We see this iconography of peaceful protest, and we know at once where we stand. We stand with them. They are our people; we are their people. Influenced by the suggestive power of the visual images selected by television and newspaper picture editors, and by the spontaneous group preferences of social media, we somehow half-consciously feel it is the same long struggle.

In one way, this feeling is not entirely wrong. All over the world there is now a kind of Fifth International of young, better educated, mainly urban men and women who recognise and relate to each other everywhere from Shanghai to Caracas and Tehran to Moscow. Like the generation of 1968, but this time across the globe, they have something in common. That’s partly because they move around a lot, live and are educated in several places. Here in Berlin, I’ve just watched a Turkish-German or German-Turkish student called Ebru Dursun, who participated in the protests, calmly explain to German television viewers in impeccable German what is going on and to what protestors like her aspire.

In another way, this feeling can lead us dangerously astray. Each of these squares marks a different moment, in a very different context – and the outcomes have been starkly contrasting too. On Taksim square – until it was brutally cleared by water cannon, tear gas and baton-wielding police – there were also people from the country's Alevi minority, ‘anti-capitalist Muslims’, football fans from three rival clubs, Sufis, anarchists and yogis. All were united in one cause: to stop Erdogan becoming the new sultan, were he to take over next year as a strengthened, executive president.

When the prime minister returned to Turkey from a foreign trip, he mounted his double-decker bus and declaimed to his supporters: ‘from here I greet Istanbul’s sister cities, Sarajevo, Baku, Beirut, Cairo, Skopje, Baghdad, Damascus, Gaza, Ramallah, Mecca and Medina’. Phew. Most political leaders succumb to hubris after more than ten years in power. Erdogan, always an authoritarian personality, has done the same since his reelection in 2011, after which he cast aside his more independent-minded advisers, but this is hubris on a grand scale. One result is already certain: even if he stays in power, his international reputation will never recover. Ranting about ‘an end to tolerance’, about ‘vandals’, ‘provocateurs’ and ‘terrorists’, he has gone from being a regional beacon of hope to a symbol of fear.

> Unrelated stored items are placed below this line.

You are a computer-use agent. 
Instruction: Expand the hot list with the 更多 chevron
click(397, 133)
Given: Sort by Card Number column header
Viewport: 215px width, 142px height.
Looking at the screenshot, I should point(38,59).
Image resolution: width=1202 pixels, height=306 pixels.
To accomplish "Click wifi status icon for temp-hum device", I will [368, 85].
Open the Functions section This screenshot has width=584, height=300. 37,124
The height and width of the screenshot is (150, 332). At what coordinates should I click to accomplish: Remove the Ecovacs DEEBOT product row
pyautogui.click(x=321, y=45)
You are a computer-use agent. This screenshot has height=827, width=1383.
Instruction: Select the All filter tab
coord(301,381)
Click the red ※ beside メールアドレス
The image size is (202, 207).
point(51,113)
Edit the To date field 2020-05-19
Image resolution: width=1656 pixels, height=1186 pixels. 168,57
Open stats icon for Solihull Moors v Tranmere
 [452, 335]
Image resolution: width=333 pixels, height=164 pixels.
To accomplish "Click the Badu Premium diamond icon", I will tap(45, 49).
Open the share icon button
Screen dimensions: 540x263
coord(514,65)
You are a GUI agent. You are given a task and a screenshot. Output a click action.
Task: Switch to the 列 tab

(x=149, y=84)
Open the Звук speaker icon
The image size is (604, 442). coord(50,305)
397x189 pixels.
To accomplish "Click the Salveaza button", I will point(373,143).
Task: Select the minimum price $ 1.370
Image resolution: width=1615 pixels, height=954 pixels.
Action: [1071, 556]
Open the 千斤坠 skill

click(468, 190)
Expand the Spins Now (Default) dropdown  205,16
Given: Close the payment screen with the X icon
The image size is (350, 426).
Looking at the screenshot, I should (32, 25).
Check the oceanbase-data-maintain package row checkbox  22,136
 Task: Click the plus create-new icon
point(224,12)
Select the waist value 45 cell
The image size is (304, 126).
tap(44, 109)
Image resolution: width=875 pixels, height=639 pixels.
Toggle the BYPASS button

We must also be clear what this was not. An improvised sign in what demonstrators called 'Resistanbul' read ‘Now Tahrir is Taksim’. But Taksim was never Tahrir, let alone Tiananmen, because Turkey is not a dictatorship. It is an electoral democracy: a very imperfect democracy, to be sure, with an eroded rule of law, inadequate minority rights, and an intimidated or manipulated mass media - Turkey has imprisoned more journalists than China – but still a democracy. And in the last election, Erdogan won 50% of the popular vote.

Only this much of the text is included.